1. The English Bourgeoisie

Knowledge of the foe, knowledge of his resources, of his forces and his weaknesses, is the first demand in every fight. The first requisite to protect us, when seeing his superior powers, against discouragement; after partial success, against illusions. Hence it is necessary to consider how, with the evolution of society, the present ruling class has developed.

This development was different in different countries. The workers of each country are exploited and dominated by their own bourgeoisie ( the property owning and capitalist class ); it is the foe they have to deal with. So it might seem sufficient to study its character only. But at present we see that the capitalist classes of all countries and all continents grow together into one world class, albeit in the form of two fiercely fighting coalitions. So the workers cannot restrict their attention to their direct masters. Already in the past, when taking up their fight, they themselves immediately felt an international brotherhood. Now the capitalist classes of the entire world are their opponents, and so they must know and understand them all.

Old capitalism is best seen in England. There for the first time it came to power; from there it spread over the world. There it developed most of the institutions and the principles imitated and followed afterwards in other countries. Yet it shows a special character different from the others.

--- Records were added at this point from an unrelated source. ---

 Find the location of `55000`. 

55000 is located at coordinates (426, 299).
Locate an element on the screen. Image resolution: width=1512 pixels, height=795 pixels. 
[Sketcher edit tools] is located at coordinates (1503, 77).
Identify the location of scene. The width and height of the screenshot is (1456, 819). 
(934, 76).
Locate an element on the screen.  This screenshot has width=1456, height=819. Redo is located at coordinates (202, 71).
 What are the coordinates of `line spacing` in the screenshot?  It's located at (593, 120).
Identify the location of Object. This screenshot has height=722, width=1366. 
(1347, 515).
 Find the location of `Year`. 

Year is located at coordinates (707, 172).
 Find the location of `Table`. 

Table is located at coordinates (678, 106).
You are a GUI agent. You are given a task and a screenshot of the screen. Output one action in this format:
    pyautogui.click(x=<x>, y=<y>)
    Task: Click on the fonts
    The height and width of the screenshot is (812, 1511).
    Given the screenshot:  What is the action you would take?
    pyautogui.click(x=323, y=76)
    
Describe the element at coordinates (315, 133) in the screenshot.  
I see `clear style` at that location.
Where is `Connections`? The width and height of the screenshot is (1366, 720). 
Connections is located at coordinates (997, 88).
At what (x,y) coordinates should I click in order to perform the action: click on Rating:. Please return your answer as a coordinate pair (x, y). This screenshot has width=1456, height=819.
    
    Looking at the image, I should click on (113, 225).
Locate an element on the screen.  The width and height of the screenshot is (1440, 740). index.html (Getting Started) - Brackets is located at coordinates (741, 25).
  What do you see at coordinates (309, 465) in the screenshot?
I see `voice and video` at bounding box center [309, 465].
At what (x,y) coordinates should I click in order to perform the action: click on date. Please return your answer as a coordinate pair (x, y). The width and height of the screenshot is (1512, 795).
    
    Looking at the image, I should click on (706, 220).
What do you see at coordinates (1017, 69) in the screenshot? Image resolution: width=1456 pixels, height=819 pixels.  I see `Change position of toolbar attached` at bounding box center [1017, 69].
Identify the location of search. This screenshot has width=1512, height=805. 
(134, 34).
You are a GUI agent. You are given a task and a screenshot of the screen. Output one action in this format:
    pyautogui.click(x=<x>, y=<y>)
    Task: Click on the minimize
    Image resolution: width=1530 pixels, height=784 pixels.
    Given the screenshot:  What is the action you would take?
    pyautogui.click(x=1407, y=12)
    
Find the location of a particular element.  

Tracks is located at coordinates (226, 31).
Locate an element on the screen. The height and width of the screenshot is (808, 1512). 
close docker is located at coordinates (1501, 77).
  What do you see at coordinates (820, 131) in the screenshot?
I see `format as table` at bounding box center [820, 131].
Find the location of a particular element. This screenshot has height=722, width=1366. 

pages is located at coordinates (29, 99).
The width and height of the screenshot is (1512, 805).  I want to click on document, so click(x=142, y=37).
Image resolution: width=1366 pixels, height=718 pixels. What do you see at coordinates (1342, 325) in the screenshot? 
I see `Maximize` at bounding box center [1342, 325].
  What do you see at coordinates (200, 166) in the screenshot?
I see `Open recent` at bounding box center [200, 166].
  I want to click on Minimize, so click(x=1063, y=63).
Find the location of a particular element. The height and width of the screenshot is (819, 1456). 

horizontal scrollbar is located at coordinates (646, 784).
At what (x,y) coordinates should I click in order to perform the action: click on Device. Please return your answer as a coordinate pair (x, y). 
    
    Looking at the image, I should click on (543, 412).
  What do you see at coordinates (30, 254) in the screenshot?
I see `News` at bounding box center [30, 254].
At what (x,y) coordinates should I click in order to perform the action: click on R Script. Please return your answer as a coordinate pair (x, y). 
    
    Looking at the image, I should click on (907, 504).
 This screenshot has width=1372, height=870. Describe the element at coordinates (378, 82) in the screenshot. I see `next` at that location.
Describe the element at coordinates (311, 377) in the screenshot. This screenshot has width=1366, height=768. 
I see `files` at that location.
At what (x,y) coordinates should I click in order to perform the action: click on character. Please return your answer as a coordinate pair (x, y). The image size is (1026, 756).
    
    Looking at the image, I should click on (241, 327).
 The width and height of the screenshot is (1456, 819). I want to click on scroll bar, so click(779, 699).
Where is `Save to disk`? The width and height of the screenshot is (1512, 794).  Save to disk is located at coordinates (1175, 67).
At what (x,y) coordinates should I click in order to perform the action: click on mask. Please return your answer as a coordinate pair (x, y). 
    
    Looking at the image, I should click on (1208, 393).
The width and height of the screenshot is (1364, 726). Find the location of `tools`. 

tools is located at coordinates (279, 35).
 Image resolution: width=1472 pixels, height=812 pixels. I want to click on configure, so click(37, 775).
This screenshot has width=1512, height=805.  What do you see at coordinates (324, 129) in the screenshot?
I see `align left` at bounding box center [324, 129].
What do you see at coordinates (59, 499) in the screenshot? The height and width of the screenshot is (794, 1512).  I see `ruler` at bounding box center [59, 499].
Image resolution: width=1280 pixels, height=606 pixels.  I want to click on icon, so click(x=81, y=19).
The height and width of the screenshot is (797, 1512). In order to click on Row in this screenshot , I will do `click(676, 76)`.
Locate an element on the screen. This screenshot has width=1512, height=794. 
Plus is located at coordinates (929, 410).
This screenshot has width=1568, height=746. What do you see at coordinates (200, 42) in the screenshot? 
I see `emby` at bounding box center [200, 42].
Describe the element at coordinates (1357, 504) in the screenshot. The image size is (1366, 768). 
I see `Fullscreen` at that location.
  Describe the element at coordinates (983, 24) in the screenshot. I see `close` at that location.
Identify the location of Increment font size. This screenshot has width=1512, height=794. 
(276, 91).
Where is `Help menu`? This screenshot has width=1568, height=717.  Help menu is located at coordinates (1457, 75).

The English revolution, of the time of Pym and Cromwell, was not a conquest of power by the capitalist class, won from a previously ruling feudal class of landowners. Just as earlier in Holland, it was the repulse of the attempts of a king to establish absolute monarchical power. In other countries, by means of their standing armies and of the officials and judges appointed by them and obeying them, the kings subdued the independent nobility as well as the privileged town governments. Making use of the money power of rising capitalism, they could establish strong central governments and turn the tumultuous nobles into obedient courtiers and military officers, securing them their feudal rights and properties, and at the same time protecting commerce and industry, the source of the taxes from the business people. Their power was based on a kind of equilibrium between the rising power of capital and the declining power of land ownership. In England, however, in consequence of the local self-rule of the counties, of the traditional coalition of landowners and town citizens in the House of Commons, and of the lack of a standing army, the Stuart kings failed in their striving for absolute monarchy. Though it broke out in defence of the medieval rights and privileges, the revolutionary fight, convulsing the depth of society, to a great extent modernised institutions. It made Parliament, especially the House of Commons, the ruling power of the land.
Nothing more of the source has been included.